Tour time again.  Downtown to see both the King Kamehameha statue and Iolani palace.  Couldn't help wondering what the old boy would say about how Hawaii was wrested from his descendants and progressed to become a lucrative tourist/military/agricultural center.  Perhaps there's a bit of symbolism in his statue facing the tourist-infested palace.




Meaning the great ocean, Ala Moana shopping center lived up to its name.  A surging mass of bargain hunters flowed throughout a labyrinth of stores and eddied round entryway and escalator.  An undercurrent of pollutants inundated the lower level parking slots and shops.  I noticed occasional palm trees that rose above the hubbub like isles of unattainable quiescence.

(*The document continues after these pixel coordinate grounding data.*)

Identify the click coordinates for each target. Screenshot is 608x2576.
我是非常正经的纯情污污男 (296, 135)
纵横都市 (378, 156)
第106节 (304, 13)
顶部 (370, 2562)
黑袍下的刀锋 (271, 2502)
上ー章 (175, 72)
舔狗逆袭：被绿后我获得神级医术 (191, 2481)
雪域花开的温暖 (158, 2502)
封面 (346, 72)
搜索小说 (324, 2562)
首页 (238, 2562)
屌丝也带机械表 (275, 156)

Iva led us into exotic Sears to snag aloha duds for herself.  I saw a few handsome flowered shirts, but the one she chose for me wasn't what I had in mind.  It was pink with large, obscene yellow blossoms.  She pronounced it a match for her muumuu and I couldn't argue with that.  I also wanted a straw hat to shade my thinning pate.  No such luck.  She claimed it made us look like tourists.


After three hours in the pushy crowds with spendthrift Iva, I was ready for the sack.  Besides the clothes, she managed to discover six cheap trinkets to palm off on relatives--genuine Hawaiian goods made in Hong Kong or Taiwan.  When I asked why she wouldn't get other items, she retorted with, "Barney, don't be obstreperous and absurd.  Why should I pay an exorbitant price for something just because it comes from Hawaii?  We'll wait until the bus stops at one of the roadside stands.  That's where the natives trade their traditional handicrafts.  Now don't sit down!  We're going back to that Polynesian shop downstairs.”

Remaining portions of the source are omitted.